Task requirements: Return each line of the material that contains the string "sidebar", treating uppercase and lowercase as different.

Records from a collection

----------------

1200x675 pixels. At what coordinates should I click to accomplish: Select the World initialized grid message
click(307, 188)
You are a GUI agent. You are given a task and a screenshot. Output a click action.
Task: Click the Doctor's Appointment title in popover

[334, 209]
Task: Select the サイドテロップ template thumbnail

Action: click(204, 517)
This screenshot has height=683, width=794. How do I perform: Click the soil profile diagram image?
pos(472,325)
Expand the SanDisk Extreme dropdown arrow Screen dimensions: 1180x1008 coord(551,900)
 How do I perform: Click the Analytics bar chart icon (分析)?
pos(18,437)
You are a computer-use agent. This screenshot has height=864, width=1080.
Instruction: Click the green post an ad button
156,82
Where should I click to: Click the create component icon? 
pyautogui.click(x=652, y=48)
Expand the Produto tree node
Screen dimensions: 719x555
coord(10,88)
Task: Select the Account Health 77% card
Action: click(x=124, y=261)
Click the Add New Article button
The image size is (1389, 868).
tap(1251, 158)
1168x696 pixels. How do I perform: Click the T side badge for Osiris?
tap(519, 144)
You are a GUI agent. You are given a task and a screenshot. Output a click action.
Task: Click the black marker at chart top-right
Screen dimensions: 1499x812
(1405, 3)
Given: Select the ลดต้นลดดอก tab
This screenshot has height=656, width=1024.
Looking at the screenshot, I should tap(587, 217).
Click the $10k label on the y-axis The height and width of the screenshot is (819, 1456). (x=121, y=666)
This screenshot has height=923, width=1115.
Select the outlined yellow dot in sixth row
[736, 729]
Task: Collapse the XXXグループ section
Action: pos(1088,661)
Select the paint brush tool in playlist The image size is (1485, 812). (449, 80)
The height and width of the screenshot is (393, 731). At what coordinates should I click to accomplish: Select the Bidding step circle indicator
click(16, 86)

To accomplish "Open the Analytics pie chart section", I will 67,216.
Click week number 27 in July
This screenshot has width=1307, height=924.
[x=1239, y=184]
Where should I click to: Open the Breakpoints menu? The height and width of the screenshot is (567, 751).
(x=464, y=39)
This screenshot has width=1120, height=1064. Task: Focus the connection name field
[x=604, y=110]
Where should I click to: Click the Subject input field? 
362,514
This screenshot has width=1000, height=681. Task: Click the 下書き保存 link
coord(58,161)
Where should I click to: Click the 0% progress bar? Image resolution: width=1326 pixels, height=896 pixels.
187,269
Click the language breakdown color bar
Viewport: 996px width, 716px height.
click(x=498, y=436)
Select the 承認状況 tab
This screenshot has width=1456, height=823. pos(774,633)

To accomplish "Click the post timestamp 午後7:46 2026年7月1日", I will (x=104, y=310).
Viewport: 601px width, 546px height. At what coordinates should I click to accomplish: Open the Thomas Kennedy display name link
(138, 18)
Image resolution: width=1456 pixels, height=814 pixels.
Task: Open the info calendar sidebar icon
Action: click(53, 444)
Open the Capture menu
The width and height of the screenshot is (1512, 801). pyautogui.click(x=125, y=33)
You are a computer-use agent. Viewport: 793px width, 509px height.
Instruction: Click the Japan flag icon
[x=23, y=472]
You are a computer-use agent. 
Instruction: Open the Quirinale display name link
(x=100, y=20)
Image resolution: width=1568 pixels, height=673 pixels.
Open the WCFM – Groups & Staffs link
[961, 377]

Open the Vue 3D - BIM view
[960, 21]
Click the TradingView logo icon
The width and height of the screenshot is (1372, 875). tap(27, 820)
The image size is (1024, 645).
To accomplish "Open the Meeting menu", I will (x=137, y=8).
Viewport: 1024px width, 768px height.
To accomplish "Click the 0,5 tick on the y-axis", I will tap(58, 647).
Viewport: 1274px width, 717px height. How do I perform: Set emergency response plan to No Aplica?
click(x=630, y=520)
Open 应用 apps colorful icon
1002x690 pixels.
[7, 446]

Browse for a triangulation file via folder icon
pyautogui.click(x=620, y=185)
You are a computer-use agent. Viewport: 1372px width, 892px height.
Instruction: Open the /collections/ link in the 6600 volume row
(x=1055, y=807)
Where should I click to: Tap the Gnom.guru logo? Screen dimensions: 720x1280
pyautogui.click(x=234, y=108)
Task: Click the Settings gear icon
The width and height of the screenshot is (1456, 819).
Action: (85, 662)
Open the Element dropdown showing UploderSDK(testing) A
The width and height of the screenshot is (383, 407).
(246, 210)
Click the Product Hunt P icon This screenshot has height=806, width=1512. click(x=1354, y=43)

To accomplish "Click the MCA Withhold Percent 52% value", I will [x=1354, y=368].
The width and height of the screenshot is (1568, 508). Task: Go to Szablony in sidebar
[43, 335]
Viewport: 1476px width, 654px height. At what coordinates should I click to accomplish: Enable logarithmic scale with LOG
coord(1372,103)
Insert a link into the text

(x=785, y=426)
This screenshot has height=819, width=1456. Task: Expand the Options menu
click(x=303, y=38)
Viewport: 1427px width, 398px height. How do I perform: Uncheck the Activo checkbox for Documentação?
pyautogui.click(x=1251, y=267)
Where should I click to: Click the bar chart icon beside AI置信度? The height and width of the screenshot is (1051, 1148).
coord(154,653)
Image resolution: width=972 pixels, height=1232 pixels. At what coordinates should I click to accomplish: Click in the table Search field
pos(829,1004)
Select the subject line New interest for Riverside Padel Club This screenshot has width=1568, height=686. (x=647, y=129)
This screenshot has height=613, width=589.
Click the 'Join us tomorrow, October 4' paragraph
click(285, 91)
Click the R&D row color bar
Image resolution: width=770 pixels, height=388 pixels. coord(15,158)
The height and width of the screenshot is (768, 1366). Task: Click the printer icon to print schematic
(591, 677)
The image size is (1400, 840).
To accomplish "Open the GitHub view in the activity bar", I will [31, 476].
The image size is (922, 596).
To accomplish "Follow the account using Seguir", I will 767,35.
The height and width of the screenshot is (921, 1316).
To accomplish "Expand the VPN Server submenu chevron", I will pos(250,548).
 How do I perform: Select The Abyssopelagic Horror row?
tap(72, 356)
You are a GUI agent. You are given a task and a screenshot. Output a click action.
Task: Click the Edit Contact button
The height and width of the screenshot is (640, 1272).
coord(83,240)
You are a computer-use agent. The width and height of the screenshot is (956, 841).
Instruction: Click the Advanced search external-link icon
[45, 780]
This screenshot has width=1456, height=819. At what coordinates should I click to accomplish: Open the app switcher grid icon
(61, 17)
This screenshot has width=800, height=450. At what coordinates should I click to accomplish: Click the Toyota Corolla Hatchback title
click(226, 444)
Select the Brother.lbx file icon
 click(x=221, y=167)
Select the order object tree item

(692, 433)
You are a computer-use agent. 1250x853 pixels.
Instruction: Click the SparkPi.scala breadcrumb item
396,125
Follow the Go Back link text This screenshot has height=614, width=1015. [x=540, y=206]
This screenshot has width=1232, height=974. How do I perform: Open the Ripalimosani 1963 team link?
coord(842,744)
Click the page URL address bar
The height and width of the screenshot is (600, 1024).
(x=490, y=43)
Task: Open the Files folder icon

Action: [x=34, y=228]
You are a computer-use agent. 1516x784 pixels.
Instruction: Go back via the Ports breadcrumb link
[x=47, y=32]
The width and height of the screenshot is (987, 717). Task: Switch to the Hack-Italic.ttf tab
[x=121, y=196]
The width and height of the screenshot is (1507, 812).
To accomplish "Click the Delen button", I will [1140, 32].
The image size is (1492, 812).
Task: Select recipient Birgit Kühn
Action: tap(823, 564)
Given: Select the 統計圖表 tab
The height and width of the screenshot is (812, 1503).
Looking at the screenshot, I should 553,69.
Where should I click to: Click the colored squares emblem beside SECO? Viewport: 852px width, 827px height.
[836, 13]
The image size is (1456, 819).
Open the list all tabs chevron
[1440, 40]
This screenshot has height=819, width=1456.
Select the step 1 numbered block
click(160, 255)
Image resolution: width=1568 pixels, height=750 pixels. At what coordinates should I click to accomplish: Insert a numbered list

----------------

Final result:
Task: Open the info calendar sidebar icon
The width and height of the screenshot is (1568, 508). Task: Go to Szablony in sidebar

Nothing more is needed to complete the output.